Egyptian Goddess Isis
While there were many Egyptian deities, Isis is one of the most important goddesses and became a well-known image. Isis was also known as Aset or Eset and married to the King of Egypt, Osiris. Isis was depicted as a beautiful woman in a sheath dress, though could be occasionally represented as a scorpion, bird, sow or as a woman with outstretched wings. Isis was typically shown with the throne hieroglyph near her or as a headdress, which helps differentiate her from other winged goddesses. Isis was viewed as a goddess of protection for those both alive and dead and was revered for her magical prowess.
Another important Egyptian goddess who is commonly recognized was Ma'at, or Maat. Sometimes her name is spelled "Mayet," which means "that which is straight." Ma'at represented balance, truth, justice and divine order. It was believed she set the world in order after its chaotic creation. Ma'at is typically depicted as a woman wearing a crown with an ostrich feather. She could also be seen with an ostrich feather headdress or as a woman with an ostrich feather as her head. She is also occasionally depicted as a winged goddess while holding a specter in one hand and an ankh in the other.

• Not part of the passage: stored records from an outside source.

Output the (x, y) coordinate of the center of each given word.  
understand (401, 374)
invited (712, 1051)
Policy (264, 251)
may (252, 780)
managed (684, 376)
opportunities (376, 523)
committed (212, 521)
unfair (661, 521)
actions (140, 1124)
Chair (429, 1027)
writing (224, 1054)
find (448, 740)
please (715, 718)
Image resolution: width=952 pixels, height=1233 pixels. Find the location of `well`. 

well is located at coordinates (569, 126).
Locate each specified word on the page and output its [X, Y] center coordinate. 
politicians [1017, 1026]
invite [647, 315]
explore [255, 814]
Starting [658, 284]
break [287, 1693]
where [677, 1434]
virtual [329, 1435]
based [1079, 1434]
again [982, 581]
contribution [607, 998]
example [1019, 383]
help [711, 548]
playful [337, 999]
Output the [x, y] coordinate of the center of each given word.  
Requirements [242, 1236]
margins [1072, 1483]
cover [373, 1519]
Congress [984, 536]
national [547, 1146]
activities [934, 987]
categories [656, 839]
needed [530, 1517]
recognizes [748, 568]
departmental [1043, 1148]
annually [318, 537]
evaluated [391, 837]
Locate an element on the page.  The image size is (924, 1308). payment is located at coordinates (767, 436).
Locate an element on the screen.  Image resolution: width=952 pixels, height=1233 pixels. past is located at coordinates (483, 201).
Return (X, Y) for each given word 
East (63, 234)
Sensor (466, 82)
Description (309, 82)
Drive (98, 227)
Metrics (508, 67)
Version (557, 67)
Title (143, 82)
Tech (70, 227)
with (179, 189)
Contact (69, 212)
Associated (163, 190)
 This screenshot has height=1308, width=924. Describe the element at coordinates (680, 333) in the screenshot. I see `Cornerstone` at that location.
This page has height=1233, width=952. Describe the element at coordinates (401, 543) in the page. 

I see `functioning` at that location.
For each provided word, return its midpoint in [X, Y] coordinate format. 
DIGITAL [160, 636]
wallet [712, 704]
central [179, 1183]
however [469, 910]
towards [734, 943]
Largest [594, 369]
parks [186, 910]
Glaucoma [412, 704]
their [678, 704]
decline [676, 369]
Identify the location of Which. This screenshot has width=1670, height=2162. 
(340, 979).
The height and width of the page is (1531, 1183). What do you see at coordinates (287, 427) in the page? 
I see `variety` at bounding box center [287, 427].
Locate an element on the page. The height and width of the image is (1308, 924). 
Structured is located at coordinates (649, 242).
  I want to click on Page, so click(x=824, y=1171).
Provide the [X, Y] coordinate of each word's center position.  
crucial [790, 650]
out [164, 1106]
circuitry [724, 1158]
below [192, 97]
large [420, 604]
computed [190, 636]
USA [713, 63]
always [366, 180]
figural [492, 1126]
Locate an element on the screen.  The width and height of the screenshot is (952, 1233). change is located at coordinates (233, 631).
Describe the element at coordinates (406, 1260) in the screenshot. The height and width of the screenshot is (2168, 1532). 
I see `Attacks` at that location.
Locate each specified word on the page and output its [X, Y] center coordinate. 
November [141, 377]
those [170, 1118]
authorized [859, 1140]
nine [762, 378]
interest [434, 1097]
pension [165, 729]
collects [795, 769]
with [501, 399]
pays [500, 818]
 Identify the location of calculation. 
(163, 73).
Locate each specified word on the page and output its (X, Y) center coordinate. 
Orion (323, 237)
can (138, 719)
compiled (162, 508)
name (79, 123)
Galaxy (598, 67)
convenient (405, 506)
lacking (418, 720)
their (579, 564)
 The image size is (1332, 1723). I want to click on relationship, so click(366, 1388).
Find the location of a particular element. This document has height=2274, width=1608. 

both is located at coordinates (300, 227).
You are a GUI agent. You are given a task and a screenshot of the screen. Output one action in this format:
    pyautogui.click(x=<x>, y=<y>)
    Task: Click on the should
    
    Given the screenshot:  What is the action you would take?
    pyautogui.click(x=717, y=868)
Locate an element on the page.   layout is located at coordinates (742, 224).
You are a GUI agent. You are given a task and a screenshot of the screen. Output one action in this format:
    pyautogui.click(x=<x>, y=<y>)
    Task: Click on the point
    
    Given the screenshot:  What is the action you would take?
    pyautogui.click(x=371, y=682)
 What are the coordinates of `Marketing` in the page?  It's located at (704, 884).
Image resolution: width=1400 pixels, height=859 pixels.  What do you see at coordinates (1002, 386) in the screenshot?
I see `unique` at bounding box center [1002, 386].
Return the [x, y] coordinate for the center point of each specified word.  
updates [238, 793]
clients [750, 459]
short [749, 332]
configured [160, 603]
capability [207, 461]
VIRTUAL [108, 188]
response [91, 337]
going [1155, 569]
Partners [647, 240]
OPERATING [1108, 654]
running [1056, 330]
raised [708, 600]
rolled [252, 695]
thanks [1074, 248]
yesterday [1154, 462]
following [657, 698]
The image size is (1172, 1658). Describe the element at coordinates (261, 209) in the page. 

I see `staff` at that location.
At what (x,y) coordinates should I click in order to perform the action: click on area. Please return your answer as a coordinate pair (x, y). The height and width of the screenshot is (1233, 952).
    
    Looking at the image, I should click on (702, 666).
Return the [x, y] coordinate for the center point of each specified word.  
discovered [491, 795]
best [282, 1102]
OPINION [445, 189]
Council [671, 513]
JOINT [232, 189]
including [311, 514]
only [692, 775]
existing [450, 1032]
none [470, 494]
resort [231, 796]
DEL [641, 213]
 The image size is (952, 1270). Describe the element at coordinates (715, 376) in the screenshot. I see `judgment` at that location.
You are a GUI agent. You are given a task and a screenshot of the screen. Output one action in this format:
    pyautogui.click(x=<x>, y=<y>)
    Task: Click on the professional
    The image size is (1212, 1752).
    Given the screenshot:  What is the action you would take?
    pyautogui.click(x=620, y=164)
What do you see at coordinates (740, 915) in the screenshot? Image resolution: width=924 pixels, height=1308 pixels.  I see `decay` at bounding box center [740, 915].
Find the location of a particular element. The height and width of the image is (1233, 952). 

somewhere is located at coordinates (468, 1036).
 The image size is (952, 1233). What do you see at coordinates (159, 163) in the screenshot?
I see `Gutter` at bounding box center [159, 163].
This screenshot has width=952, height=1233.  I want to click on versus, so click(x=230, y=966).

Eye of Horus, Eye of Ra and Wedjat Eye
Wedjat eyes are either left or right. The left eye is associated with Horus and the right eye is associated with Ra. The eye of Horus is a symbol of protection, royal power and health. The eye has 6 parts, which represent the six senses and is the doorway through which we receive information.
The jackal-headed deity of embalming and death was Anubis. Masks of Anubis were often worn by priests during mummification ceremonies. While Anubis was incredibly ancient and important, he was not given temples. Instead, Anubis was associated with tombs and cemeteries. Anubis was guardian of the scales, who would weigh the hearts of man against the feather of truth (Ma'at) to determine the fate of individual souls. Anubis was a protector, patron of lost souls and orphans, and was associated with rebirth.